Biodegradable
I was something before that fated moment.
I was something special in your eyes, you hands and most especially your heart. I think of how it felt seconds before it ended. Where I became the thing that you simply looked at and shrugged and didn't need me anymore.
I remember when we first met. What felt like minutes ago. You waited for me. The line was busy on that particular that day. But you were craving something, and when you saw my name illuminated under cheap lights, you chose me.
That was just minutes before I was ever loved, wanted. Hell, even needed. But I didn't understand the desperation of that type of want until I found myself against this hardness seconds before red turned to green.
Let's back it up quite a bit.
This wasn't the first time I had heard the stories. I've even heard about my friends being returned - untouched - because they weren't "so and so" what they want.
I heard the murmurs, that the customer is always right. I guess we are always going to return to the place we begin.
For the most part of my existence, I did a lot of traveling. I wished for the day I would be warmed up by what they called was care and wanting. They always referred to us to being easy to love because we were fast, ready and good for the at least the most part the soul. So I waited so patiently, knowing one day it would be my chance.
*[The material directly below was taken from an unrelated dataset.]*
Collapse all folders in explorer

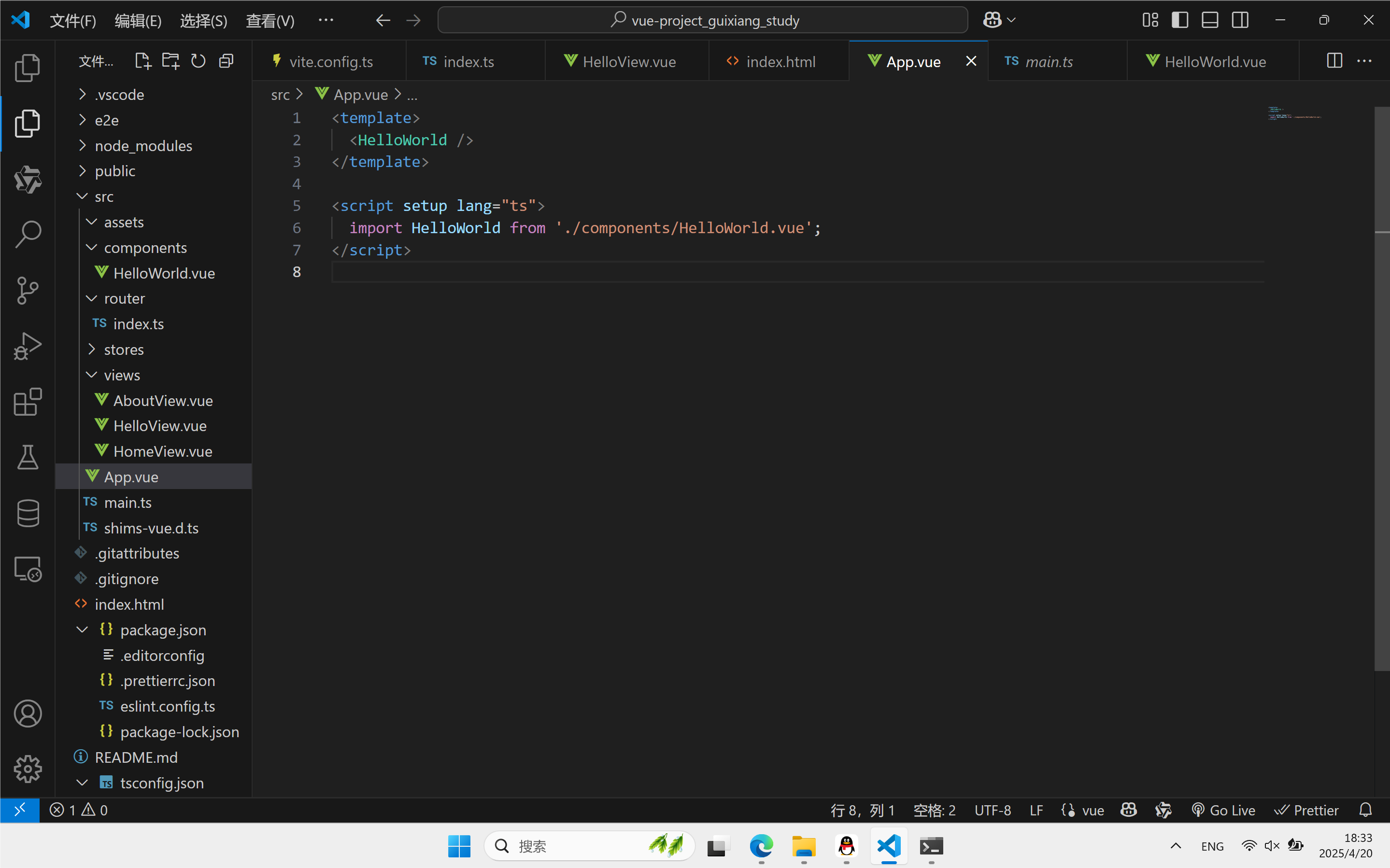(226, 61)
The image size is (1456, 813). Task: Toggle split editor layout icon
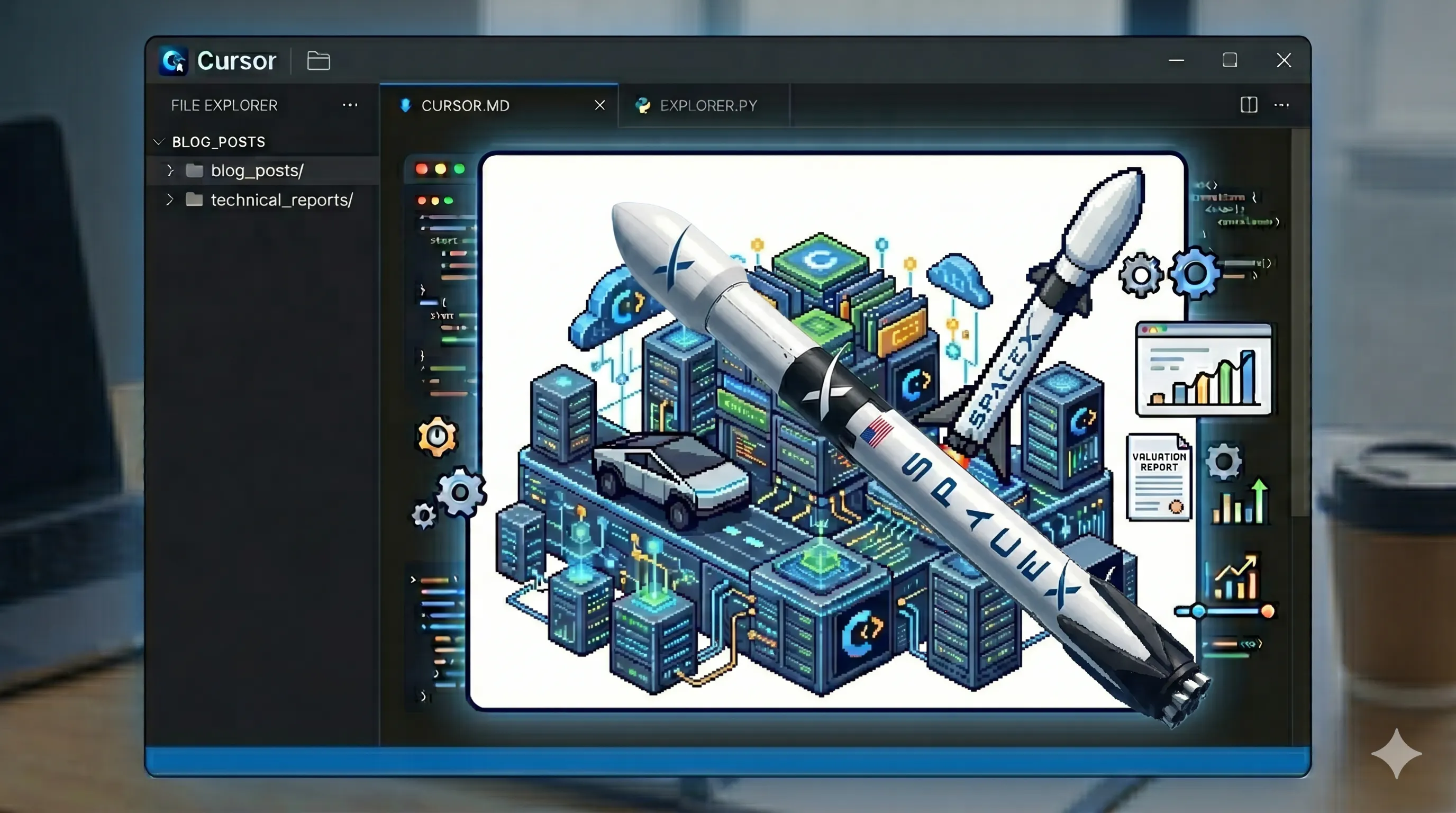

I traveled through a state or so, never really seeing the world, but I always overheard their words. The cravings, the lust, the want, and mostly the desire at the late hours. I didn't care what time it was, to be just be desired was enough.
But regardless, of the infinite amount of never really understanding what they meant of the rumors of being smashed and discarded, I still could care less. That wouldn't be me, I was destined for much more.
I heard about this place through the others. Something that said cuold be considered the most notable place to be in this city. Well, notable or popular or convenient. Not sure, but I was optimistic.
It sounded wonderful. So many others that I had travelled with had told stories about how lucky and appreciated we would be there. That we would be truly loved...to pieces. I always wanted to know how they were doing once I heard them creak away. Silently, wishing them the best of luck, jealousy creeping as burning as a freezer burn.
I was always so patient. I knew my time would come. I heard the creak off the tires as they stopped. But it was the first time, I felt the gentle, but somewhat unsteady hands of what was followed by a gruff breath near me.
I felt as we moved, my entire being swelled. So giddy was this anticipation that I hoped would finally be what I had always wanted.
Instead the unfamiliar conversations followed, indistinct voices and again more creaking. I felt us stop abruptly. I shivered. It was even colder wherever we are at now. I wasn't sure whether there had been a mistake. I thought they spoke of warmth. The ones that ended up being sent back. They said it wasn't because they were wrong, they were just a mistake for that person.
I felt so bad because I could hear them cry silently, and then there were no more cries. Sometimes, I fear that I will be the one that will be on the front lines waiting, thrill running through me....and then the almost immediate disturbance of a final dream taken away so suddenly.
I held myself to the resolve that that would not be the case. Not me, I was destined for the what I have been hoping for since my creation. Warmth.
It felt like much more than an eternity when I heard the crackle. The blue eyes that looked down, I expected something much more, but they barely glanced for a second. The confusion started to set in.
Immediately, before I knew it, I was with next to my friends, who had shared the wonderment and dreams with me since we could remember.
It happened so fast though. I heard my name being called. What? So soon? It felt like seconds before they started to wrap me. Ah, the warmth! I knew they hadn't been lying!
Eventually, I was snugging up next to some good old friends. I could feel their own relief near mine swelled up in anticipation.
The hand off seemed a bit pushy, but I decided it was because they were just as excited about me as I was of them.
But the rough set down did shake my spirit slightly, almost an afterthought. I could feel a slight hope pass. It's much darker than I thought. I always assumed there would be light.
Soon, their hands came though shuffling among my friends and I. Something much smaller than expected wrapping around my being. Unwrapping slowly. I felt a halt, pause two times. I realized I never knew what came to fruition after the beginning.
But suddenly, there was a random jolt, and I felt the wave of warm wind. I heard an exasperated yell during my propelment. "I told you not to keep the window down!"
"Well, you shouldn't have slammed on your breaks!" Another voice.
"Well, grab the other one. We are late."
I heard screeching as I hit very roughly. I laid there, this type of warming was uncomfortable.
I barely heard them saying, "It's ok they are biodegradable." And as the voice faded away, quickly after, "Well, most of it is."